Wednesday, December 18, 2002

Ever wondered how Slowdive or My Bloody Valentine got those shimmering, delightful shoegazing sounds? Find out here.
One Thousand Years

from now,
after Maitreya
even then the bunnies
will suffer the claws
of eagles
Tank Hunter.

Real arcade like action. You can almost smell the teenage sweat.

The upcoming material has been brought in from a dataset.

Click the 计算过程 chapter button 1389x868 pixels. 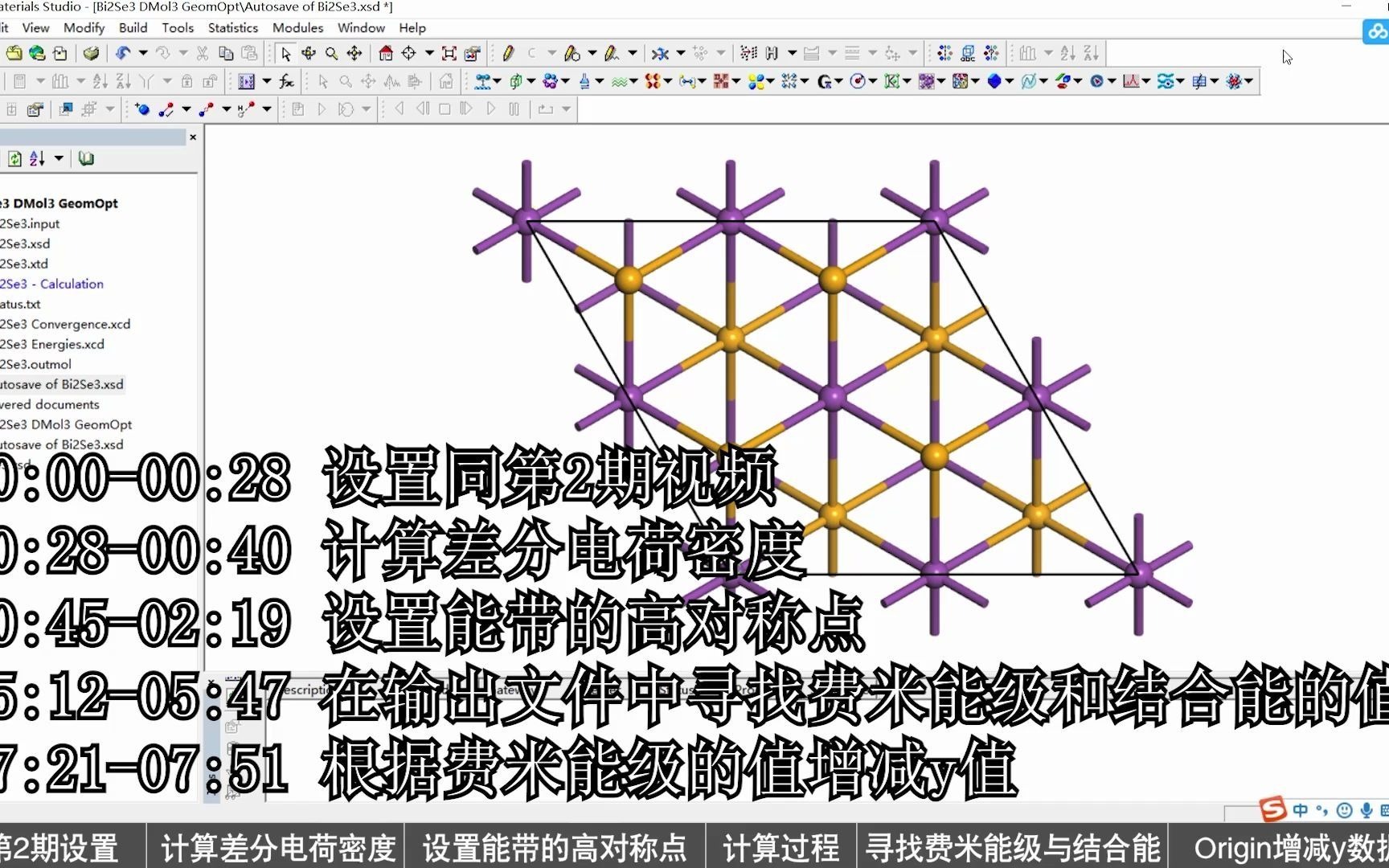coord(780,846)
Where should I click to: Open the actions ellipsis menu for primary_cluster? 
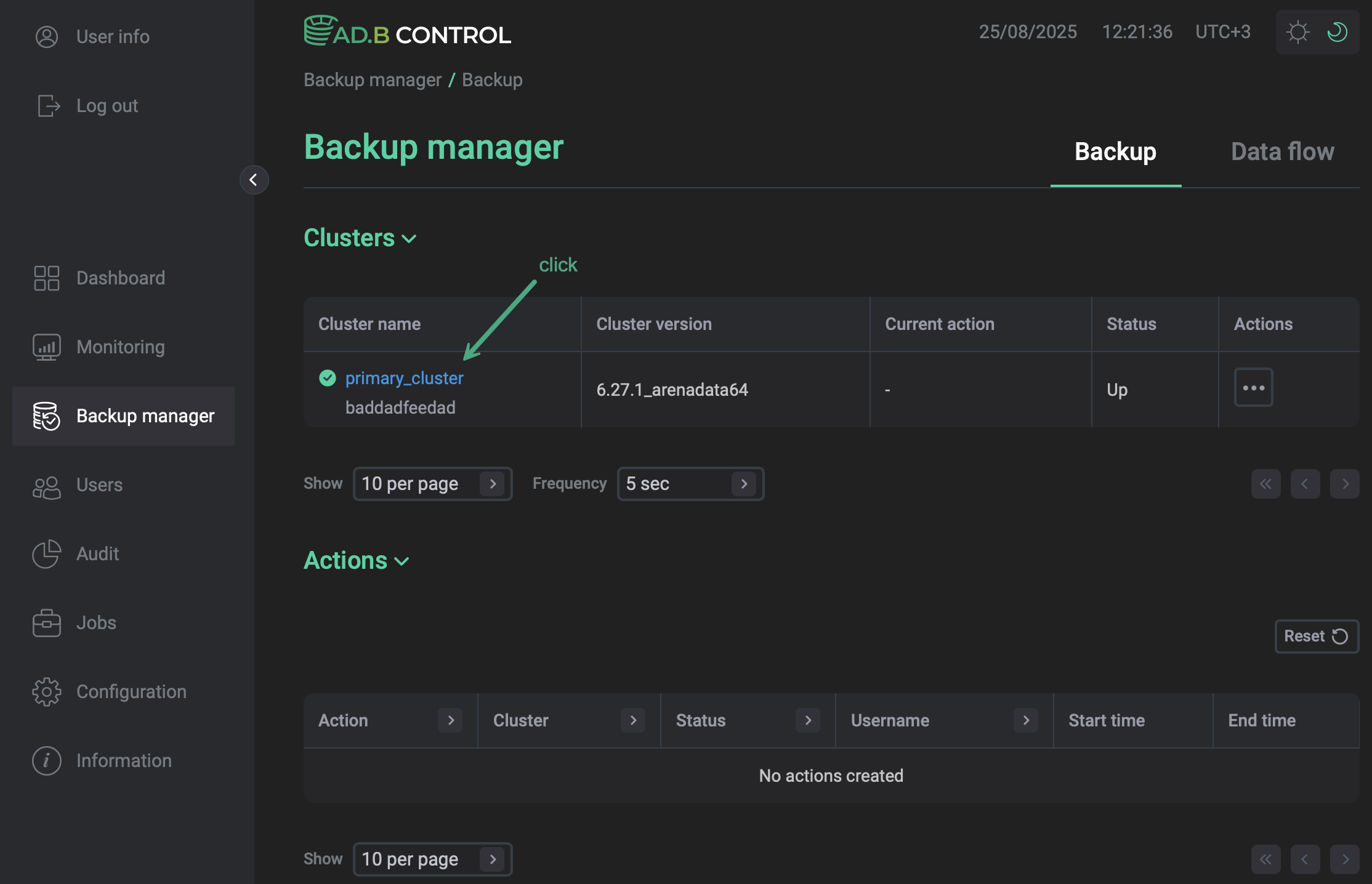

Tuesday, December 17, 2002

"Barnes & Noble Staffers Mock Orson Scott Card Crowd From Back Of Room
RALEIGH, NC—Employees of the Crabtree Mall Barnes & Noble used a Tuesday book-signing by science-fiction author Orson Scott Card as an opportunity to mock those in attendance. "'Excuse me, Mr. Card,'" cashier Randy Feig said to coworker Ian Rose in a derisive, pinched "nerd" voice. "'In Shadow Of The Hegemon, why was Ender Wiggin so reluctant to return to Earth after the Formic War?'" Feig then urged Rose to "check out the huge dude in the cloak" in the second row."

HAHAHAHAH!

Via the Onion
If you haven't ever seen the site, you should go to superbad. It has to be experienced.

If you are fond or interested by conspiracy theories, check out Libertythink.

And if you need some humor kind of in the vein of the Onion or some of the stuff on Fark, check out the Magicbullets.

And of course, Ninjas are the Real Ultimate Power.
Really digging the new Sigur Ros. The review name checks U2, Low, Radiohead and My Bloody Valentine.

Monday, December 16, 2002

Made Indian Latkes.

Recipe:

For latke, take some mashed potatos, some flour, some green zahtar and some olive oil, and mix to make a dough. Fry in some olive oil until golden brown.

For sauce, take curry powder and some garam masala, and fry in some olive oil. Add a can of tomato sauce and a little water. Stir and bring to a boil, and then reduce.

Serve warm.
Reading a book, "Who Financed Hitler," by James Pool.

"There have been many books written on the Nazi period, but this most important aspect of Hitler's activity- one of the very keys to his success- has never been dealt with. One reason is that much of the information about financial contributions has only recently come to light, but the primary reason is an understandable reluctance to acknowledge the ease with which money can subvert the democratic process."
Well, TANFJ. (There Ain't No Friggin' Justice) Turns out Gore isn't running again in '04. So, the man who actually won the election, if all of the votes in Florida had been counted, will never get justice. And neither will we. Democracy was subverted.

"Not my President." That's what I keep saying to myself. "Not my President." Bush can't wrap himself in the flag and the post-911 jingoism. Well, he can. He has.

But I'm not fooled.

If I ever meet Al Gore, I'm going to say, "Nice to meet you, Mr. President."